RECORD SET >>
========
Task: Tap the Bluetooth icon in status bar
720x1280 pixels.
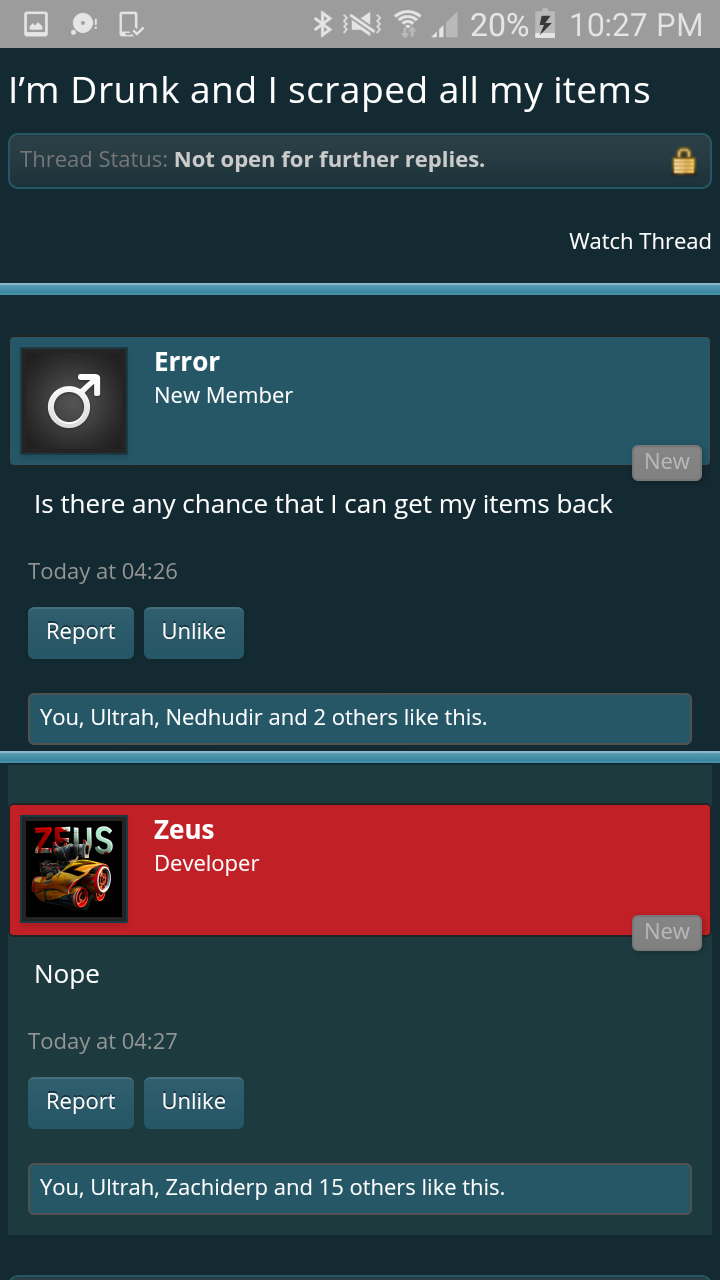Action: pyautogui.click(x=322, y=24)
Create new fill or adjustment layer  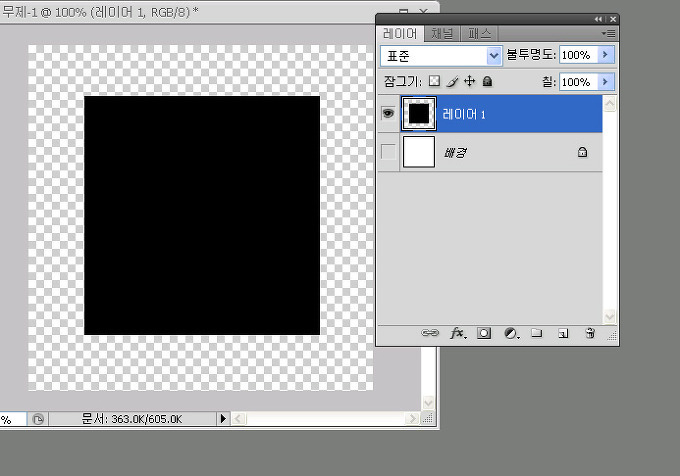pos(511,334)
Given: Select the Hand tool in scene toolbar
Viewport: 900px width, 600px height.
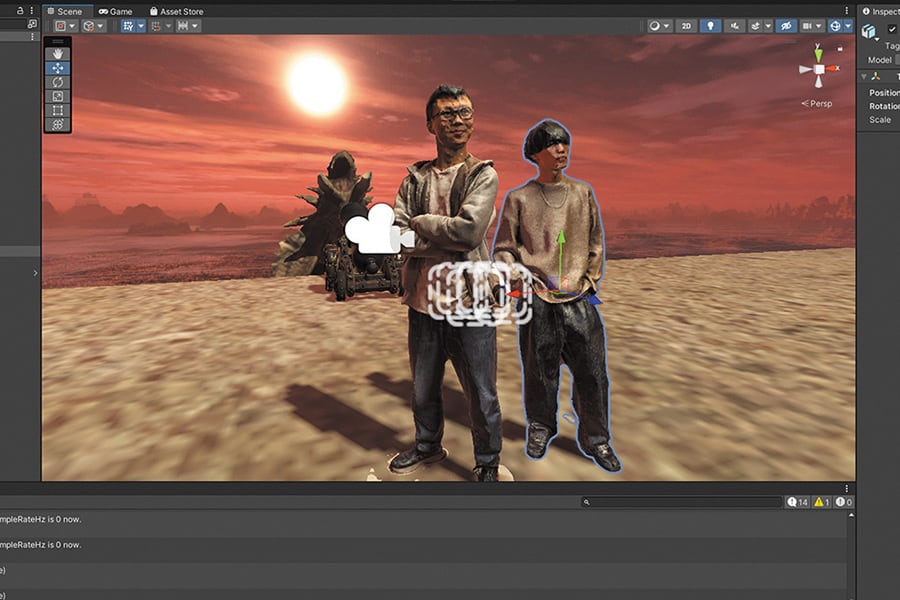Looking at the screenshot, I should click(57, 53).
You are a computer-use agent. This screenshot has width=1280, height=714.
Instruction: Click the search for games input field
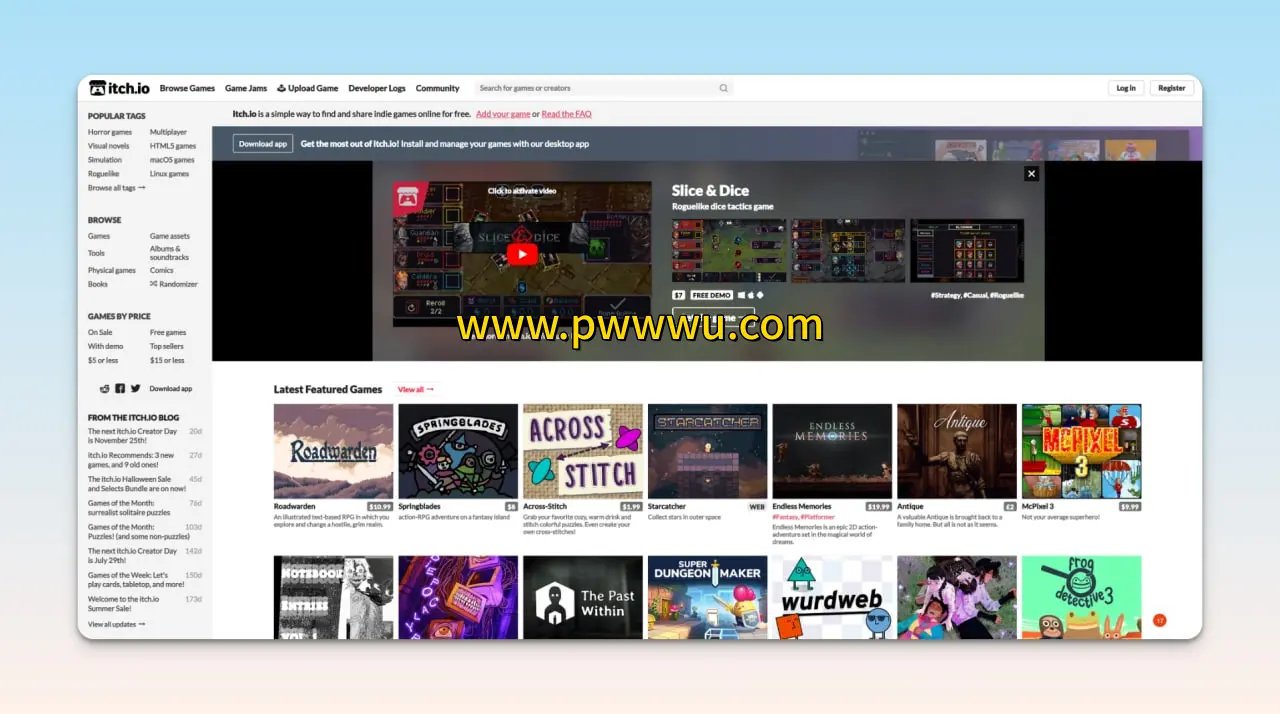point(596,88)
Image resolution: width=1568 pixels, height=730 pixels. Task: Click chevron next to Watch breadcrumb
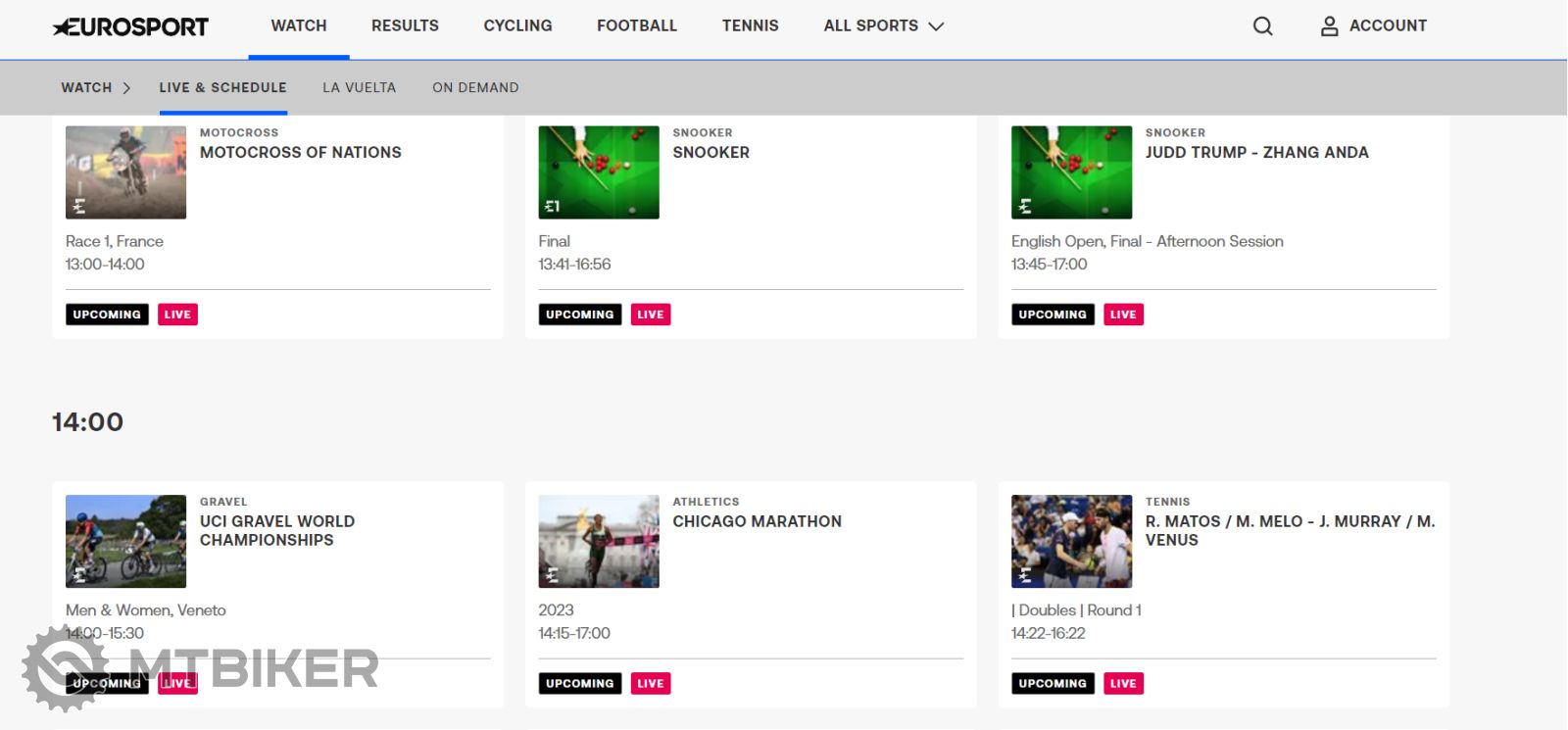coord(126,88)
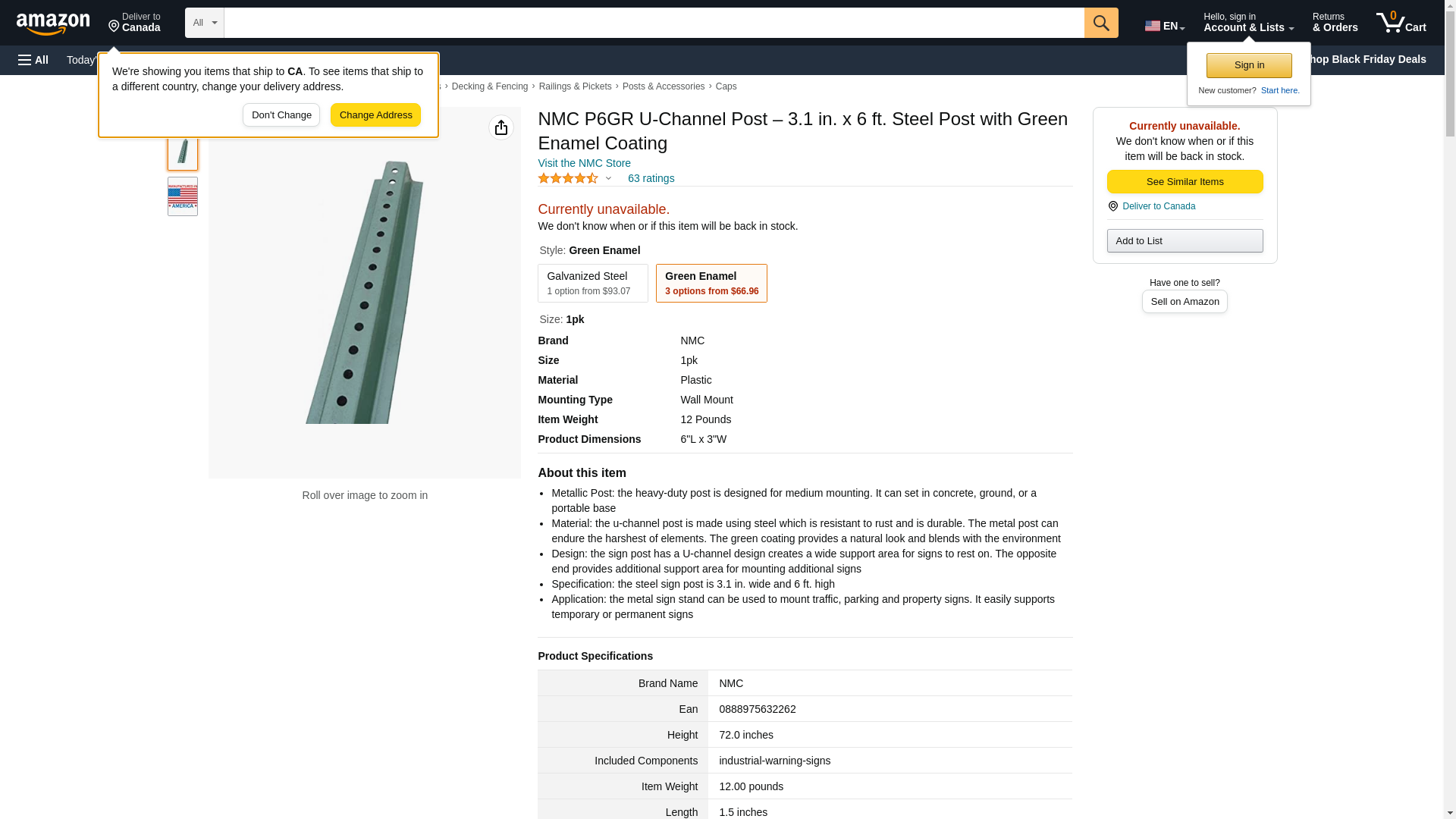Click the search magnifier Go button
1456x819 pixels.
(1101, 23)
========
DIRECTIONS >> Exactly the lines from the one holding "Image resolution: width=1568" to the last line of the records above should be duplicated, with no pictures among them.

RESPONSE TO THIS TASK >>
Image resolution: width=1568 pixels, height=730 pixels. Task: Click chevron next to Watch breadcrumb
coord(126,88)
Click the search magnifier Go button
1456x819 pixels.
(1101, 23)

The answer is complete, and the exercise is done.